# Task to complete:
Copy each line below that contains "will".

*** Input for this task ***

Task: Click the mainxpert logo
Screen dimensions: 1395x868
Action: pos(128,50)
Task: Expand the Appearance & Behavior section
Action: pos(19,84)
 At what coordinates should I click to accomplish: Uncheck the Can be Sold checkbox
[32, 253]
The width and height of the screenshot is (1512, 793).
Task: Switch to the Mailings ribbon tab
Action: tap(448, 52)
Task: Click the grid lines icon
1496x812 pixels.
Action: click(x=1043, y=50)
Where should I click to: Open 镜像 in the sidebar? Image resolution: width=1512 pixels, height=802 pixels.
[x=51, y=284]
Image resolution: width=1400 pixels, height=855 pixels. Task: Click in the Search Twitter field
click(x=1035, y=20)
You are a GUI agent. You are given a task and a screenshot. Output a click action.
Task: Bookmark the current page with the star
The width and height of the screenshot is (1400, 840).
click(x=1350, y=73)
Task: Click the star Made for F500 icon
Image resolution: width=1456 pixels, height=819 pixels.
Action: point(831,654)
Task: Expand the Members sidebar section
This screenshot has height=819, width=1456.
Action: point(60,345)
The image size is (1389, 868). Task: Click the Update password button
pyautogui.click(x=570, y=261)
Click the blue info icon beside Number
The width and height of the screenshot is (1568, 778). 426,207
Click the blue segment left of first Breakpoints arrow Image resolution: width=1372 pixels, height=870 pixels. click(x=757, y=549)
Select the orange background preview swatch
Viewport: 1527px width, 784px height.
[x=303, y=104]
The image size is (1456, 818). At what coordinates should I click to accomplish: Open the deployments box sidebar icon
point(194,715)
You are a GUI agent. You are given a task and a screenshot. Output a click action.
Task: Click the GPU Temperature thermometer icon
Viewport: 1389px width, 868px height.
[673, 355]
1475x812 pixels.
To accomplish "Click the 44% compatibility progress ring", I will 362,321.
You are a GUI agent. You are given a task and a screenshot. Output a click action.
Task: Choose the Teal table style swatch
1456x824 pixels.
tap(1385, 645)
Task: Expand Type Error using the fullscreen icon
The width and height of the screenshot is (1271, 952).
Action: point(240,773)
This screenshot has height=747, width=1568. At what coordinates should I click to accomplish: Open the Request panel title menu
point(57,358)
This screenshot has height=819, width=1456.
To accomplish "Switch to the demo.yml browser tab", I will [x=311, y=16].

*** End of Input for this task ***

# Response:
To accomplish "Click the 44% compatibility progress ring", I will 362,321.
To accomplish "Switch to the demo.yml browser tab", I will [x=311, y=16].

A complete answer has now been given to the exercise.